_TASK GOAL_. Copy word for word the items from the line containing "Task: Open the sparkle guides tab icon" through the line containing "coord(120,830)", inclusive. Omit the pictures.

_MATERIAL FOR THE TASK_.

=-=-=

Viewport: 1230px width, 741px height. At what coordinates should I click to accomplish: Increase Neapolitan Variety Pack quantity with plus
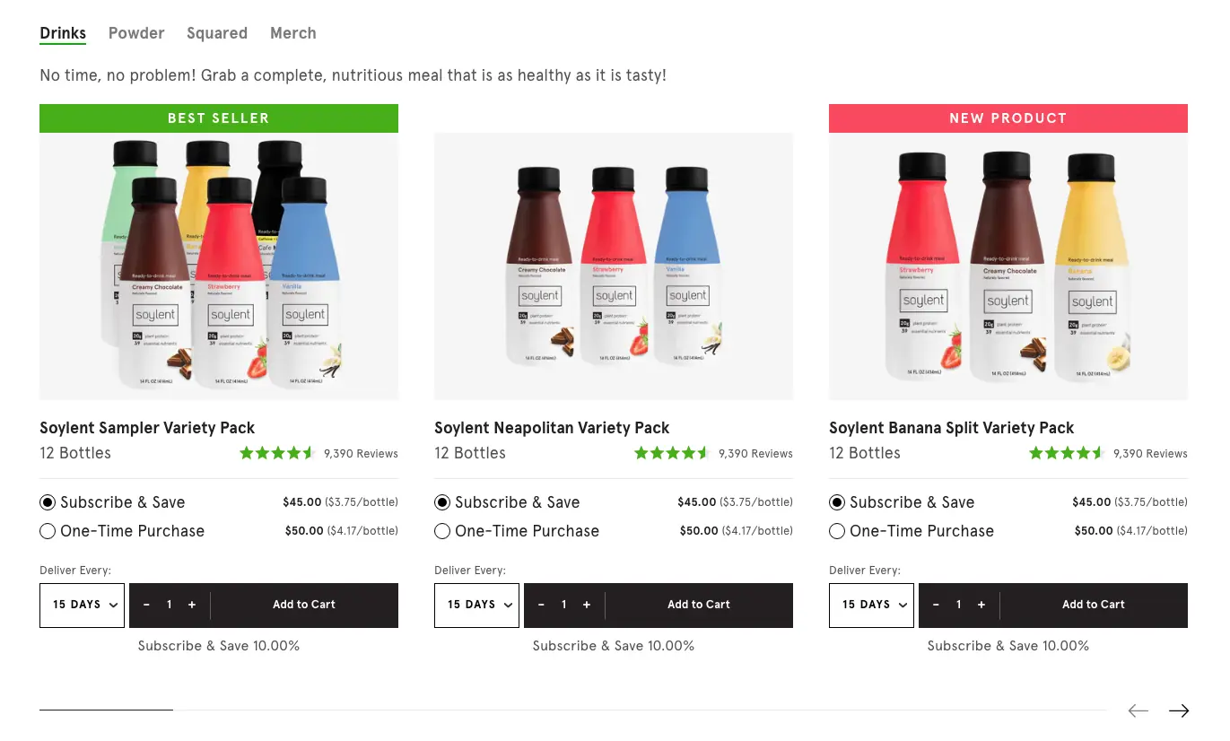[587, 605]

=-=-=

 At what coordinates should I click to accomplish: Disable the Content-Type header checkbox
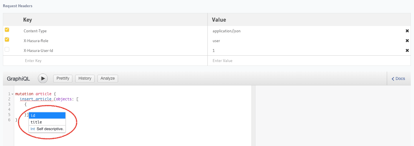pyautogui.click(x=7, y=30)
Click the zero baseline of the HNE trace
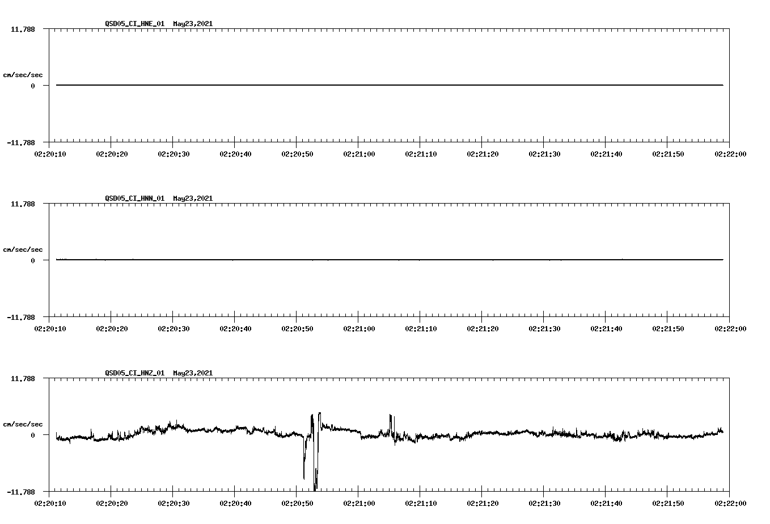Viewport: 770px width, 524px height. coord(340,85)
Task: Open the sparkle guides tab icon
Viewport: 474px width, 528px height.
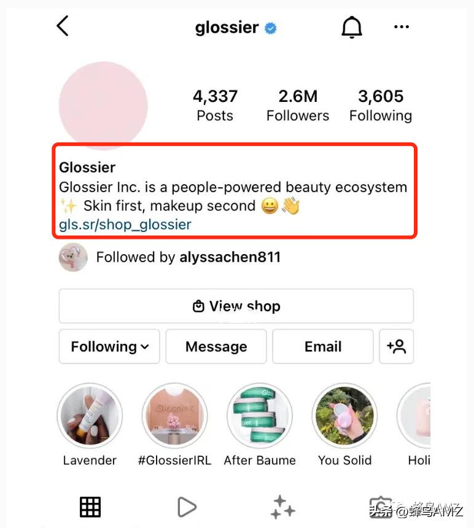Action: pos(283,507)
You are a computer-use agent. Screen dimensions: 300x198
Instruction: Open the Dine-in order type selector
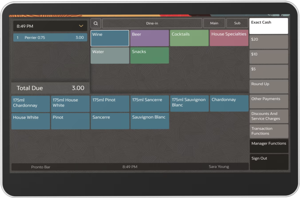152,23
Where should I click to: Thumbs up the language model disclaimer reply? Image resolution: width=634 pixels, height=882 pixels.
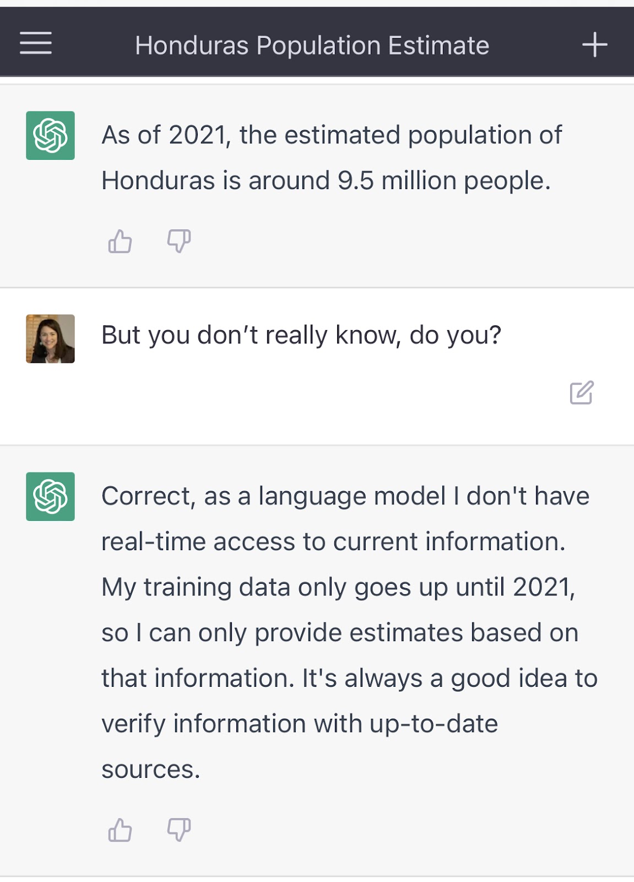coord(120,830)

=-=-=

_ANSWER_.
Task: Open the sparkle guides tab icon
Viewport: 474px width, 528px height.
Action: pos(283,507)
You are a computer-use agent. Screen dimensions: 300x198
Instruction: Open the Dine-in order type selector
152,23
Where should I click to: Thumbs up the language model disclaimer reply? Image resolution: width=634 pixels, height=882 pixels.
coord(120,830)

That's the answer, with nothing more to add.